**ENTRIES SHOWN:**
*****

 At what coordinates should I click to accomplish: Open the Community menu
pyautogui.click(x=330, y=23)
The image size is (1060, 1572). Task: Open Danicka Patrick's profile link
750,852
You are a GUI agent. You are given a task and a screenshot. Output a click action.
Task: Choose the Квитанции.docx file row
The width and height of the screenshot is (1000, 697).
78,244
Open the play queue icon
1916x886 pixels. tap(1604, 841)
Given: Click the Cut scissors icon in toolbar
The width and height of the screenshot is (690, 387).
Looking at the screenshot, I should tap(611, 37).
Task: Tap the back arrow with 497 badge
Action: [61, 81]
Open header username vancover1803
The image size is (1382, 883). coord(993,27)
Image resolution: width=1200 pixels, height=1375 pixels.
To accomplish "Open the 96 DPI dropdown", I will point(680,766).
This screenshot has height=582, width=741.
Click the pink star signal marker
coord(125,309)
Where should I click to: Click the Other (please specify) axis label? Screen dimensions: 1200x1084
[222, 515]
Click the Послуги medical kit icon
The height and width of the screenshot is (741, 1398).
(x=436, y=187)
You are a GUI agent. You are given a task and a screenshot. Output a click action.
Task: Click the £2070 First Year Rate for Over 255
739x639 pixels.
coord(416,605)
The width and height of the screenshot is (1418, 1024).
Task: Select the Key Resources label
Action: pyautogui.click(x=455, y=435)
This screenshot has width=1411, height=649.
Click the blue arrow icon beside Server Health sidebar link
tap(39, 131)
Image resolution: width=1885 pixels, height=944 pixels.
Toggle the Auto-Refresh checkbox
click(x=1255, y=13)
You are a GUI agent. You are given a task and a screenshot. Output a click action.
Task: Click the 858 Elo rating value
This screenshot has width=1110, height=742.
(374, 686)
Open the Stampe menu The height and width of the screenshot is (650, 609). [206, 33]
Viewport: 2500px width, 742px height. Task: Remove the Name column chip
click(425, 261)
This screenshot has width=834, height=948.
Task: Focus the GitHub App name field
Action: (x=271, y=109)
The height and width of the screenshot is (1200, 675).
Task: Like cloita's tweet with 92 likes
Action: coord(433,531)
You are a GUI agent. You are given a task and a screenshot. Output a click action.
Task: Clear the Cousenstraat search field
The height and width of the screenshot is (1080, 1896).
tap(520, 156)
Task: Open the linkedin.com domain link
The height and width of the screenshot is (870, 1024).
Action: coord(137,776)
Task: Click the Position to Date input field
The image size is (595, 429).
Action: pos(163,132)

*****

**TASK:** Lines from the one containing "Task: Click the Position to Date input field" to the last line above, both included: copy these exactly and write nothing else.

**EXERCISE ANSWER:**
Task: Click the Position to Date input field
The image size is (595, 429).
Action: pos(163,132)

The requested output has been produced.